States began lifting their COVID-19 lockdowns more than a month ago, and so far the results have not been nearly as disastrous as many people predicted. By and large, according to estimates by two teams of researchers, virus transmission in Florida, Georgia, and Texas—three states with large populations that loosened their restrictions at the end of April—has either declined, stayed about the same, or risen slightly since then. Those numbers reinforce other evidence that broad business closure and stay-at-home orders deserve less credit for curtailing the epidemic than they commonly receive.
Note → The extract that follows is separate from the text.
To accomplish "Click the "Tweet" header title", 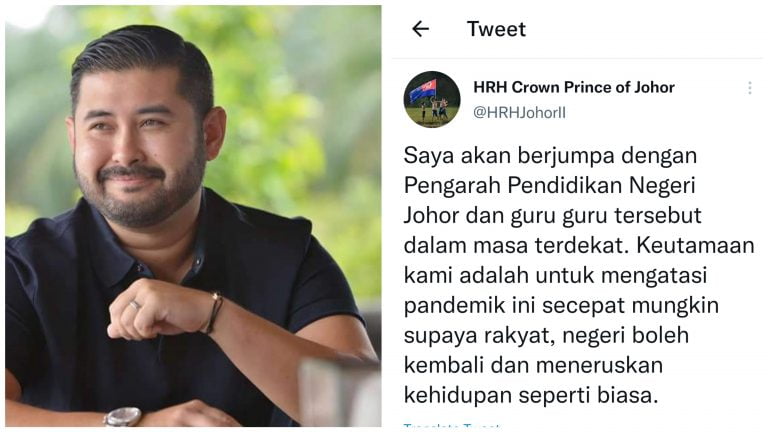I will click(496, 29).
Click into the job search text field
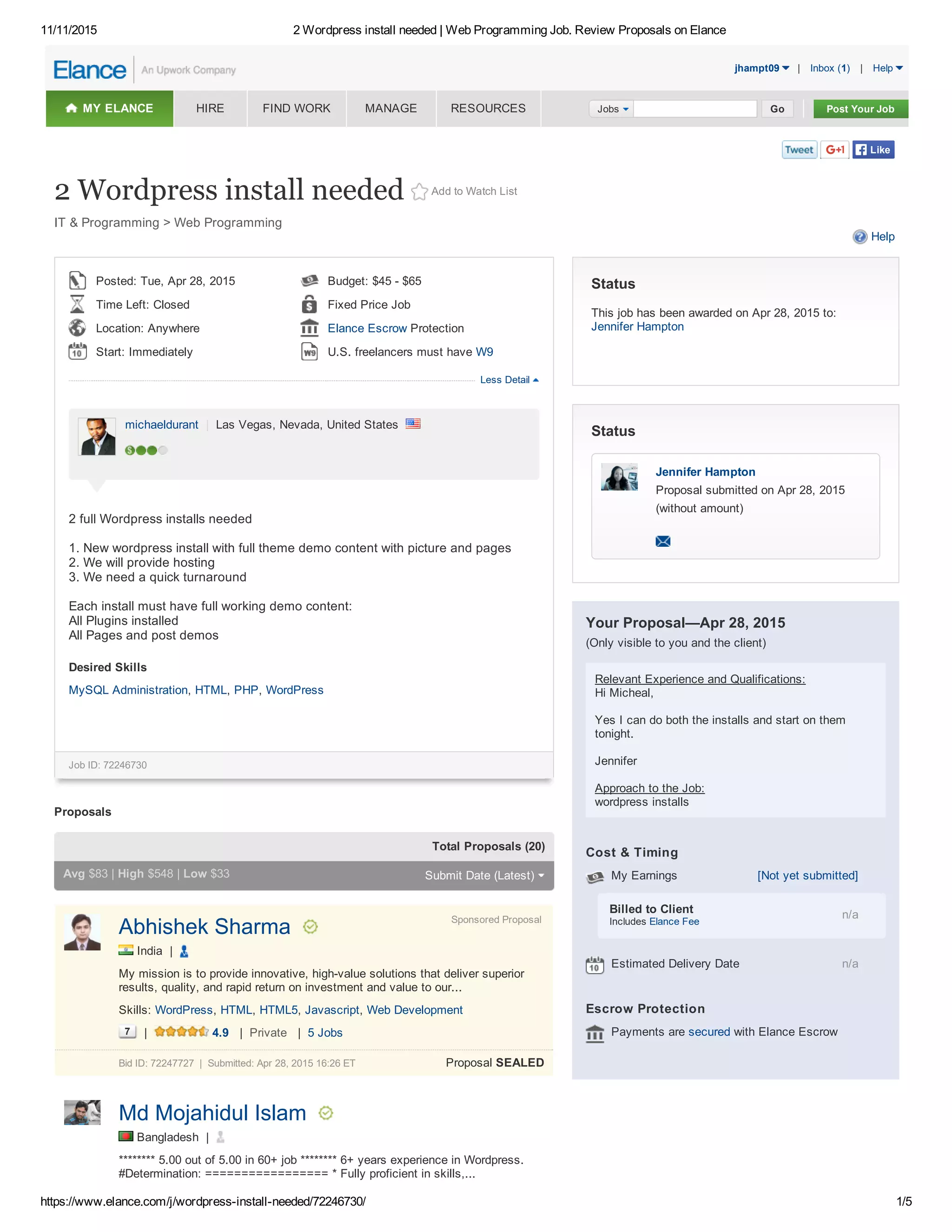The width and height of the screenshot is (952, 1232). 695,109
The two models estimate the reproductive number for the COVID-19 virus: the average number of people a carrier infects. A reproductive number higher than one indicates an ongoing epidemic. When the number falls below one, the epidemic is waning. The daily number of new cases can be expected to decline, and eventually so will the total number of active cases as previously infected people recover.
After Florida’s lockdown was lifted, according to a model by researchers at the University of Utah, the reproductive number went up and down before rising to 1.29 as of May 29, compared to 0.98 on April 30. But in Texas, according to this model, the reproductive number fell from 1.13 on April 30 to 0.45 on May 28. In Georgia, the number barely changed during this period, remaining slightly below one.
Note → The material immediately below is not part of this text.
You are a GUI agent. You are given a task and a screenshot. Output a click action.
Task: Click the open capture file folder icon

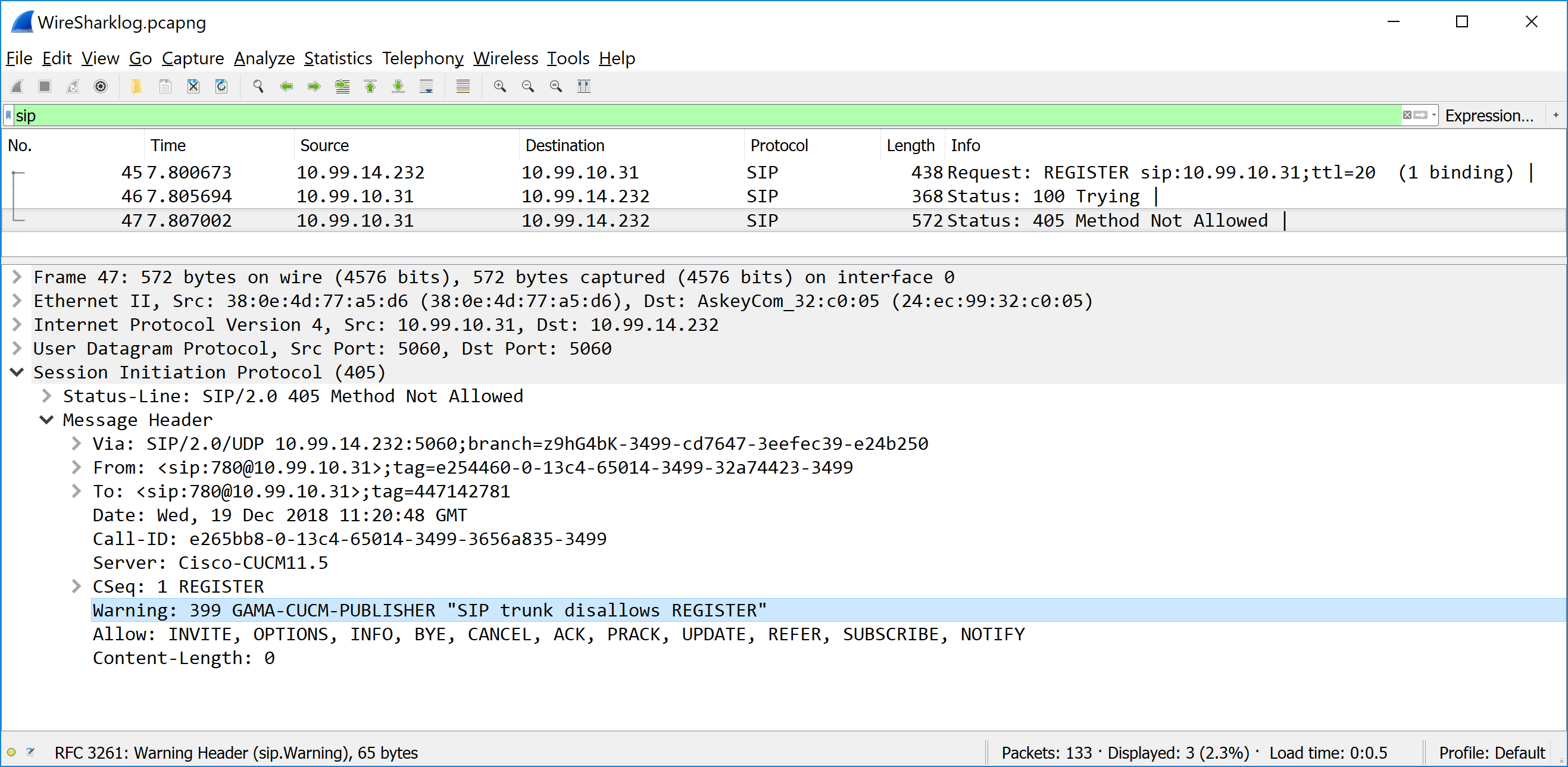tap(136, 86)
A model by independent data scientist Youyang Gu is generally more pessimistic but probably more accurate, judging from its projections of COVID-19 deaths. The Gu model shows Florida’s reproductive number rising from 0.97 on April 30 to 1.07 today. The picture is similar in Texas and Georgia, where the reproductive number rises from slightly below to slightly above one during the same period.
Concern is justified whenever the reproductive number rises above one. But with the exception of the University of Utah estimate for Florida, these numbers do not indicate that lifting the lockdowns had a big impact on virus transmission.
While the two models diverge in their estimates since April 30, they tell basically the same story about trends before these states closed “nonessential” businesses and told people to stay home except for officially approved purposes. In all three states, the models indicate, the reproductive number fell precipitously in March. Those downward trends began before the lockdown orders were issued.
Judging from the estimates in both models, statewide lockdowns had little or no perceptible impact on virus transmission in these states. And Oklahoma, which never imposed a lockdown, saw essentially the same drop in transmission around the same time. These estimates are consistent with cellphone and foot traffic data, which show that Americans were moving around less in response to the COVID-19 epidemic well before politicians made it mandatory.
None of this means that lockdowns were completely ineffectual. It is plausible that they had an impact on people who were not already taking precautions, which is consistent with the Gu model’s post-lockdown estimates and the University of Utah’s recent estimates for Florida. But voluntary changes in behavior are clearly more important than lockdown supporters typically imagine.
University of Hong Kong epidemiologists Dillon Adam and Benjamin Cowling, writing in The New York Times, note that a virus’ reproductive number, which represents an average across all carriers, can be misleading, because “it doesn’t convey the vast range between how much some infected people transmit the virus and how little others do.” Their research in Hong Kong found that “just 20 percent of cases, all of them involving social gatherings, accounted for an astonishing 80 percent of transmissions.” Another 10 percent of carriers “accounted for the remaining 20 percent of transmissions,” meaning that 70 percent of people infected by the virus did not pass it on to anyone.
Other studies cited by Adam and Cowling confirm the outsized role played by “superspreaders,” which is relevant in evaluating the cost-effectiveness of broad control measures. They recommend that policy makers focus on “stopping the superspreading” through social distancing guidelines and restrictions on large, crowded gatherings, especially indoors, rather than trying to regulate everyone’s movements. They argue that the experience with COVID-19 in Hong Kong and Japan, neither of which imposed general lockdowns, suggests “the epidemic’s growth can be controlled with tactics far less disruptive, socially and economically, than the extended lockdowns or other extreme forms of social distancing that much of the world has experienced over the past few months.”